Esta distinção parece ser determinante para saber o que pode fazer a parte principal depois do falecimento ou extinção da parte acessória. Na verdade, o modo espontâneo ou provocado da intervenção da parte acessória justifica estas diferentes soluções:

-- Se a intervenção da parte acessória tiver sido da iniciativa da própria parte, deve entender-se que a habilitação dos seus sucessores não pode ser promovida pela parte principal auxiliada; esta parte não pode alegar nenhum direito (se assim se pode dizer) a ser auxiliada pela parte acessória, pelo que não pode ter legitimidade para suscitar a habilitação dos sucessores da parte acessória falecida ou extinta; neste caso, a iniciativa só pode pertencer aos sucessores da parte acessória;

-- Se a intervenção da parte acessória tiver sido provocada pelo réu, há que entender que esta parte pode promover a habilitação dos sucessores da parte falecida ou extinta; se aquela parte parte principal pode provocar a intervenção do terceiro contra o qual tem um (alegado) direito de regresso, então também pode provocar a habilitação dos sucessores do terceiro falecido ou extinto, dado que aquela parte tem interesse em que esteja presente na causa o titular passivo daquele seu (alegado) direito de regresso (principalmente, para lhe poder opor o caso julgado da decisão da causa principal: art. 323.º, n.º 4, CPC).

Em qualquer dos casos, os interessados com legitimidade para requerer a habilitação dos sucessores da parte acessória falecida ou extinta podem requerer igualmente a suspensão da instância do processo principal (art. 269.º, n.º 1, al. c), e 272.º, n.º 1, CPC). 

b) Na hipótese de se admitir que o réu que tenha provocado a intervenção acessória da parte entretanto falecida ou extinta também possa provocar a habilitação dos seus sucessores, há que ter presente que isso só pode suceder em determinadas condições.
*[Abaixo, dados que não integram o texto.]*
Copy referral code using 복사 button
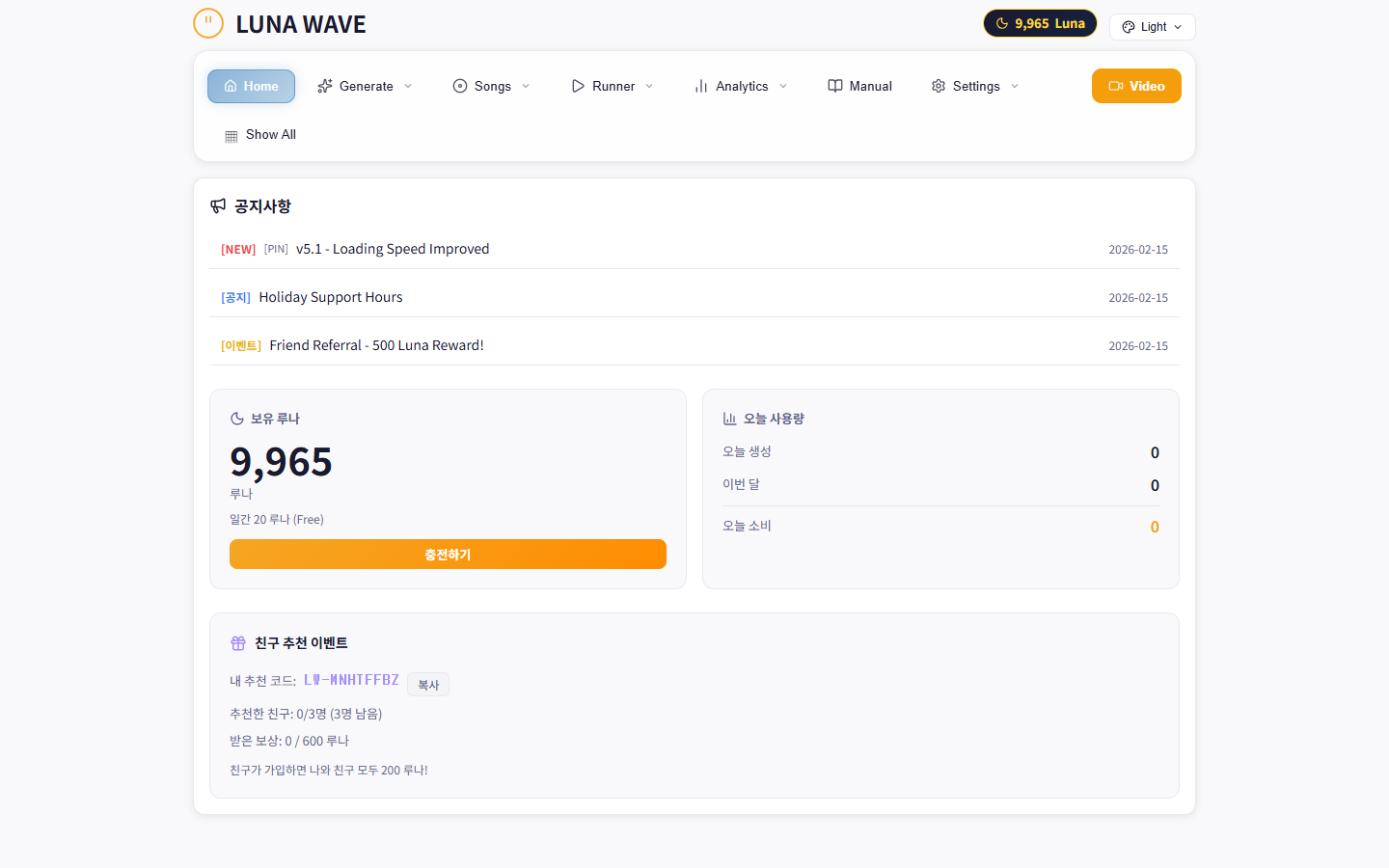The height and width of the screenshot is (868, 1389). point(428,684)
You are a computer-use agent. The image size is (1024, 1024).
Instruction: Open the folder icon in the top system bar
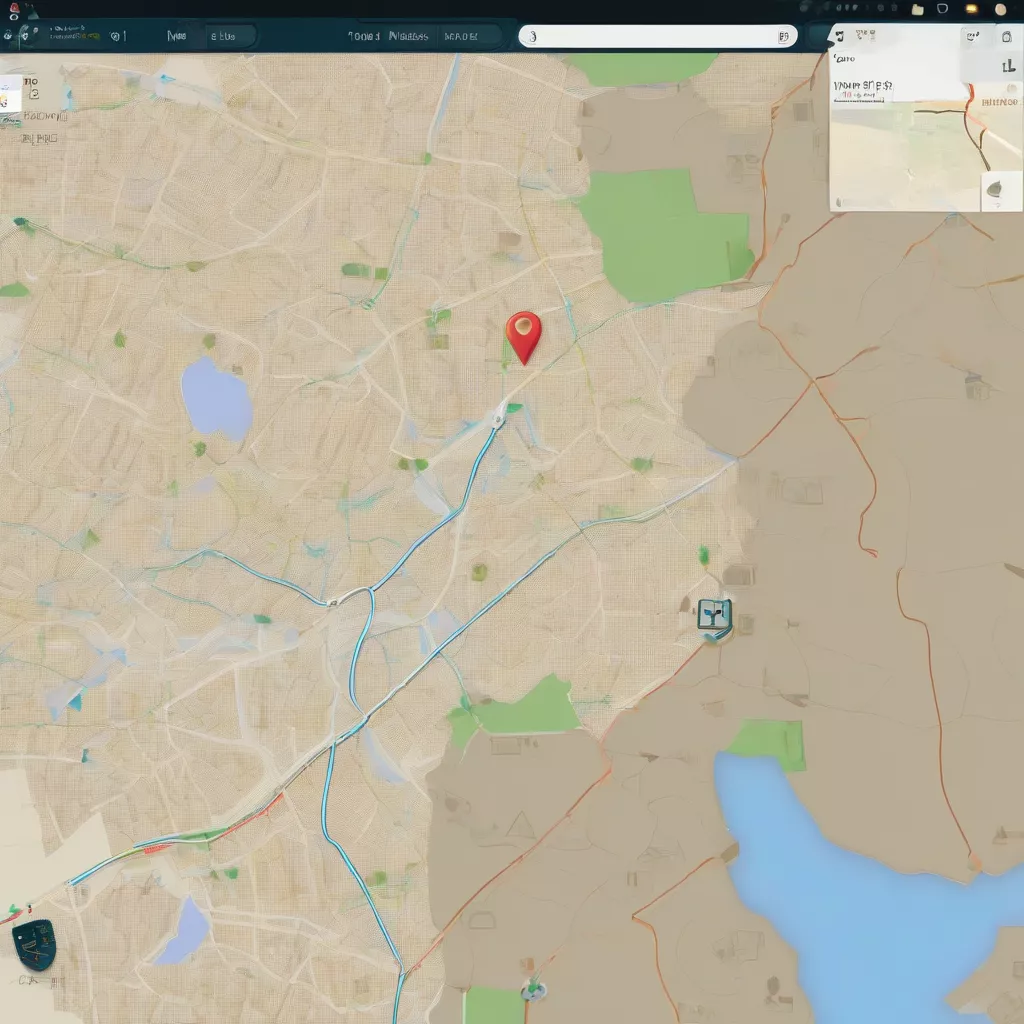tap(917, 9)
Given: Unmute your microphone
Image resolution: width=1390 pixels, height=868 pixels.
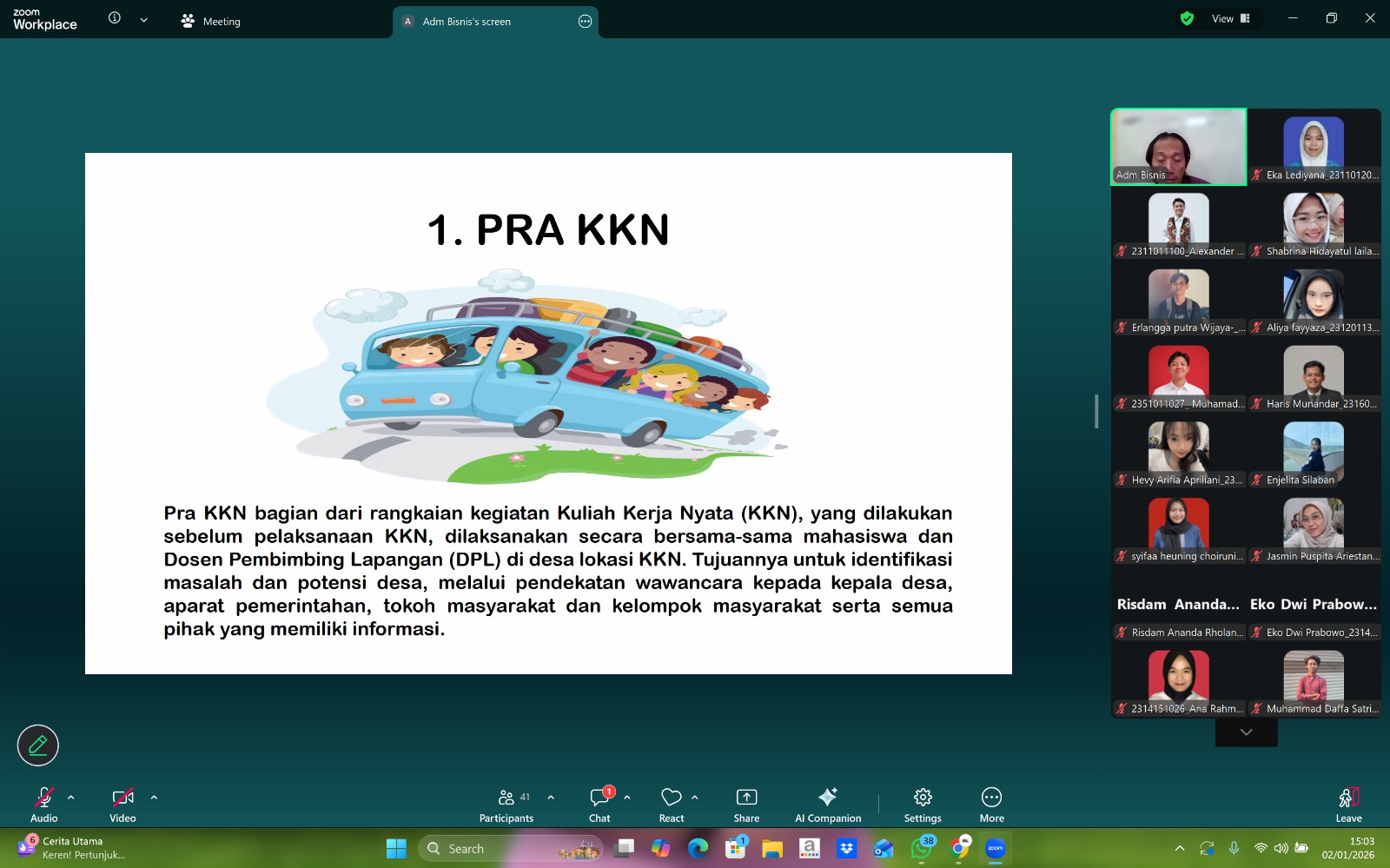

Assim, (i) por analogia com o disposto no art. 270.º, n.º 1, CPC, o réu tem o ónus de requerer a habilitação dos sucessores da parte falecida ou extinta logo que tenha conhecimento do falecimento ou da extinção da parte acessória e (ii), ainda assim, se não se verificar nenhuma preclusão quanto a actos que a parte falecida ou extinta podia ter praticado ou se esses actos precludidos ainda puderem ser realizados pelos seus sucessores sem grave prejuízo para o andamento normal do processo.

Como é claro, não é admissível, por exemplo, que a habilitação seja requerida pelo réu apenas na Relação ou no STJ, com o intuito de estender o caso julgado aos sucessores da parte acessória. O exemplo constituiria até um caso de litigância de má fé por uso manifestamente reprovável dos meios processuais (cf. art. 542.º, n.º 1 e 2, al. d), CPC).